Paráfrasis ampliada de la noticia sobre el cruce entre Marcelo Gallardo y Andrés Merlos y la expulsión durante el partido River Plate vs Argentinos Juniors en La Paternal, con contexto histórico.
Según adelanta el diario Olé, el entrenador se acercó al árbitro sin rodeos y le afirmó que era un mal árbitro. Frente a ese señalamiento, Merlos respondió con una ironía: no podría dormir esa noche después de escuchar esas palabras. Gallardo, sin endulzar su tono, habría rematado con una acusación más contundente: además de ser un mal árbitro, era una mala persona. A partir de ese momento, la escena pareció acercarse a la ruptura, y allegados tuvieron que intervenir para evitar que las palabras migraran a un enfrentamiento físico en la antesala de los vestuarios.
durante un River 3-0 Barracas Central en la Copa Argentina
Esta tirantez entre Gallardo y Merlos no es nueva. En 2022, durante un River 3-0 Barracas Central en la Copa Argentina, el entrenador habló de forma crítica del arbitraje y dejó claro su disgusto con algunos fallos del árbitro.

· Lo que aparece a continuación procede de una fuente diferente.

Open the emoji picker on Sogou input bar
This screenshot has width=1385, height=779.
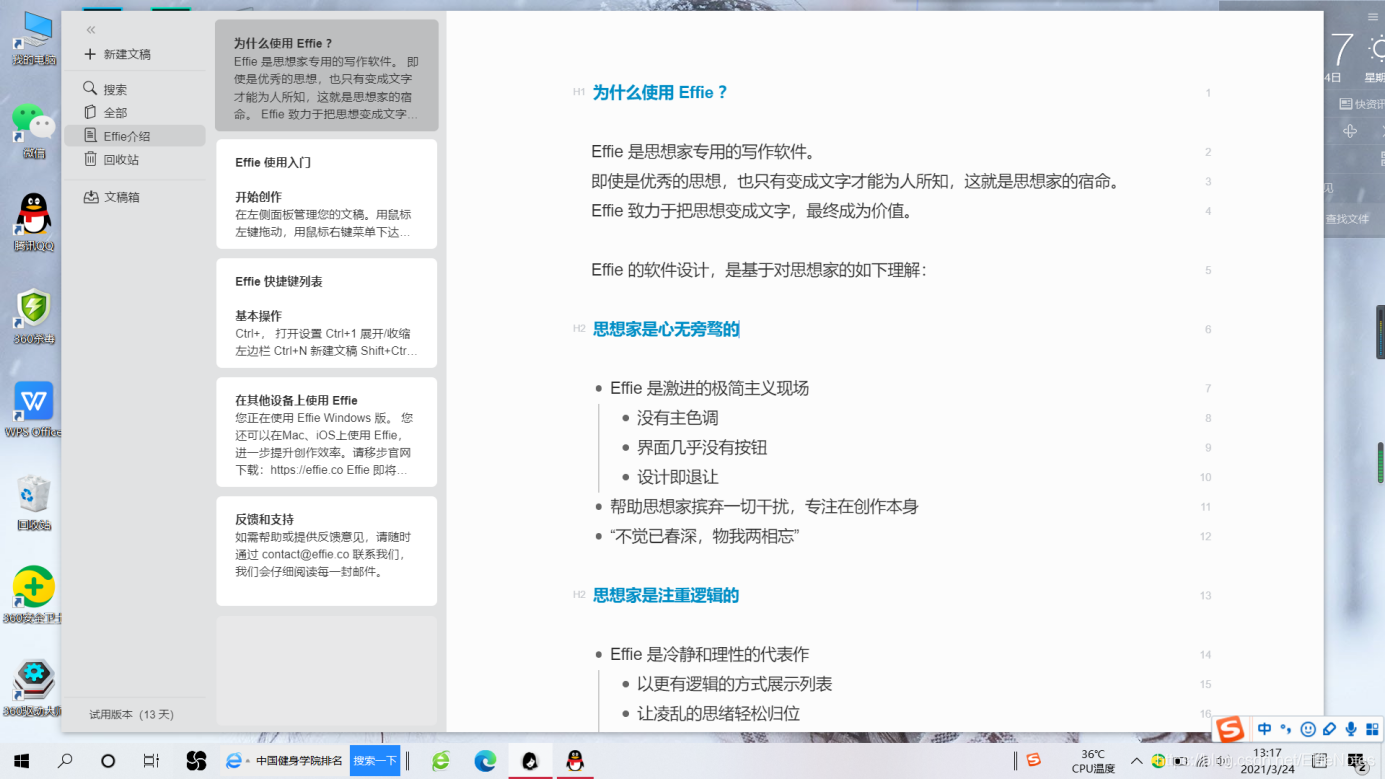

"El equipo hizo un buen partido pese a Merlos", dijo entonces, pero añadió que no se vio un árbitro sólido, aunque la entrega del equipo fue destacable.

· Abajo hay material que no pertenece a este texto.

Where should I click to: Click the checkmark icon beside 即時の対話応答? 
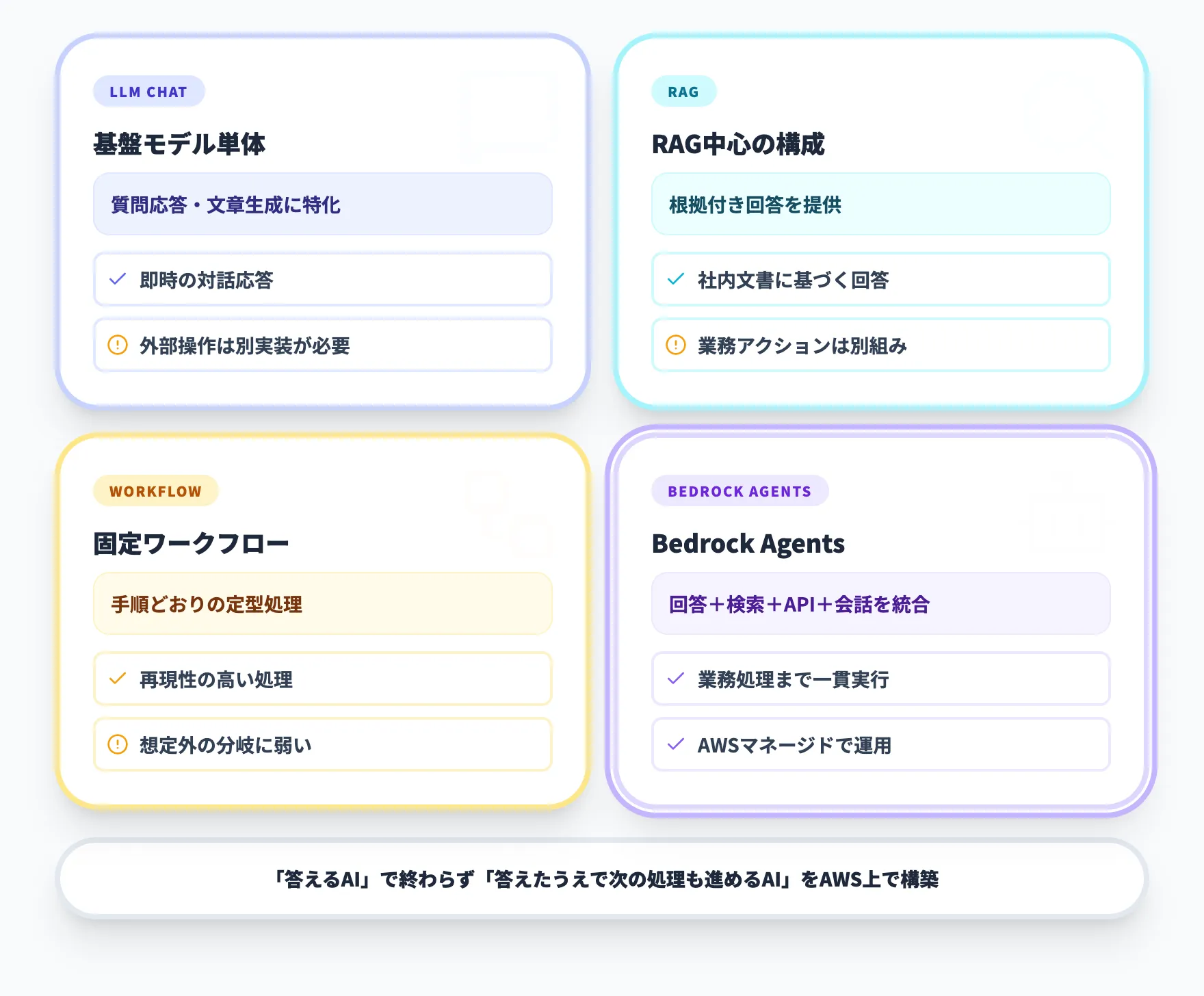(x=118, y=279)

Esa crónica dejó al descubierto que la relación entre el técnico y Merlos venía con un plus de tensión que se reactivó en el encuentro reciente.
En la noche en cuestión, la protesta de Gallardo por momentos menores no cobrados fue evidente: un saque de esquina que le fue concedido y que apareció en la réplica de forma discutible, además de otras decisiones discutibles para los de Núñez.

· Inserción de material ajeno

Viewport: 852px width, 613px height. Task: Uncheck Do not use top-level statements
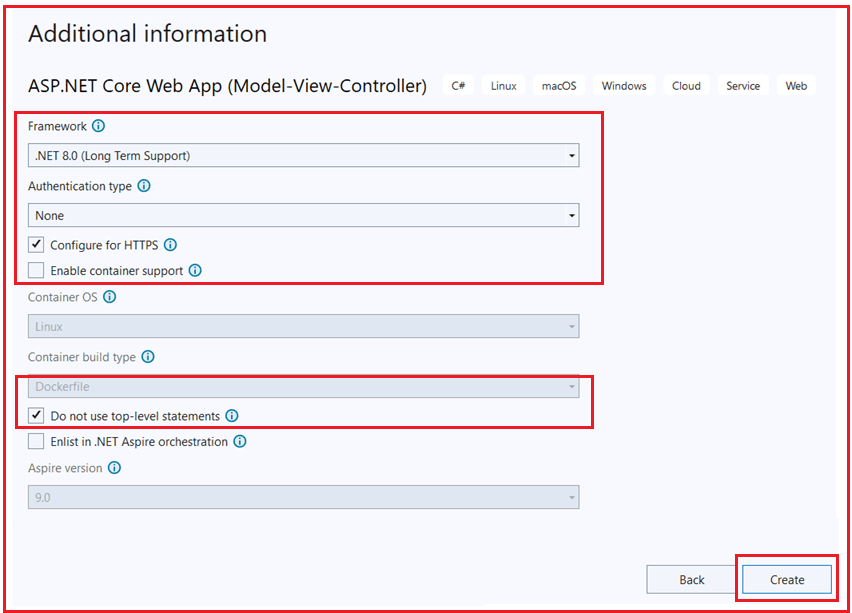(36, 416)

En el preciso instante de la jugada, el cuarto árbitro, Guido Mascheroni, tuvo que intervenir ante el cruce que se volvió más intenso cuando el Muñeco le puso la mano en la nuca durante un intento de separar posiciones.
Matías Biscay, su asistente, también se aproximó para calmar la situación y evitar que el episodio rebase a los vestuarios.
En la secuencia que captó la atención de la sala de prensa, Gallardo aplaudió irónicamente una falta que Merlos cobró sobre Montiel; parece ser que el gesto fue interpretado como una burla a la decisión.
El árbitro no lo dejó pasar: se acercó, le mostró la roja y la escena quedó cerrada para el cierre del partido. Aunque Gallardo serenó su actitud para las cámaras tras el anuncio de la expulsión, la incertidumbre quedó en el ambiente y la conversación entre las partes continuó en los pasillos.
Este episodio deja la pregunta sobre el grado de confianza entre River y el cuerpo arbitral, y si habrá un informe que aclare cada detalle de lo ocurrido.
Por ahora, la noticia se guarda como un hecho que agrega una nueva capa a la historia entre el entrenador más exitoso del club y el árbitro que ofició el encuentro.